> _EXERCISE DETAILS_
List all lines of the data that include the string "size".

> _THE DATA_
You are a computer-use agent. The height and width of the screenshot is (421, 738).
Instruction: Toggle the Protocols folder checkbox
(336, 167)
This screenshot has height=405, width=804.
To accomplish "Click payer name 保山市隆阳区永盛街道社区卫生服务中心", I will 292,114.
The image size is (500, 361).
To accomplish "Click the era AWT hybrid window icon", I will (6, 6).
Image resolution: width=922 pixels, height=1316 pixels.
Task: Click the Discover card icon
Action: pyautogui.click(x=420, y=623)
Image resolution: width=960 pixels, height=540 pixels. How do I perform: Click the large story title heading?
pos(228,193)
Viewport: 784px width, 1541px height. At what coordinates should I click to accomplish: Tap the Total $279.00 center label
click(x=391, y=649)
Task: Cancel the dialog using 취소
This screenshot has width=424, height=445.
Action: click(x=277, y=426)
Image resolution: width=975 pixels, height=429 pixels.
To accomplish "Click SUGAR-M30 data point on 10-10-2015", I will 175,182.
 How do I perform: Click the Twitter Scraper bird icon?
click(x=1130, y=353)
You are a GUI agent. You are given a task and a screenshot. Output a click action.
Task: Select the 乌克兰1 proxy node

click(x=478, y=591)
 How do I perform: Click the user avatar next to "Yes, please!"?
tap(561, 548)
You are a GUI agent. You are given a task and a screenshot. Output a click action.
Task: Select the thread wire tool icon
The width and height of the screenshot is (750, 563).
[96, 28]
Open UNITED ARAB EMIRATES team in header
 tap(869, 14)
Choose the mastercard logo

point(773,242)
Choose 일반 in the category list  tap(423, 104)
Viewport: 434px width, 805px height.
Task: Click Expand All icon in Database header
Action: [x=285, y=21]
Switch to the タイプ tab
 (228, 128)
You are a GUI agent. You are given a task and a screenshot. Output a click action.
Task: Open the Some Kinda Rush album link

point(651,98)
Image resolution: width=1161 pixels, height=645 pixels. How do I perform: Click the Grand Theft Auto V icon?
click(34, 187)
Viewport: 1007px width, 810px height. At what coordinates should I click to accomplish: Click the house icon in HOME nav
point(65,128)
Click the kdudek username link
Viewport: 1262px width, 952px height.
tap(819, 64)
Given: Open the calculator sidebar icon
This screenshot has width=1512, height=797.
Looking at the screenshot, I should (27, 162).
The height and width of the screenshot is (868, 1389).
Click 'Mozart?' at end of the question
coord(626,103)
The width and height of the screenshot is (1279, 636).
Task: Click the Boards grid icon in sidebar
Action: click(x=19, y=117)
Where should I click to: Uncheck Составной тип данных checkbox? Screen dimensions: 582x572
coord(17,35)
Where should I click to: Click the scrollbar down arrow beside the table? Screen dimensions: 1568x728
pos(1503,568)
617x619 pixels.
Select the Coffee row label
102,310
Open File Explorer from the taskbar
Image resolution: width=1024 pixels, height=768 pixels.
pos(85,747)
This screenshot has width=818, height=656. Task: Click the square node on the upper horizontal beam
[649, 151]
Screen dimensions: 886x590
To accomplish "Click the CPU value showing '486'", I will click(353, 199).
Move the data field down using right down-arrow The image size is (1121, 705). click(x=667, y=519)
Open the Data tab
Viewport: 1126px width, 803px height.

> _ANSWER BELOW_
The image size is (500, 361).
Move the data field down using right down-arrow The image size is (1121, 705). click(x=667, y=519)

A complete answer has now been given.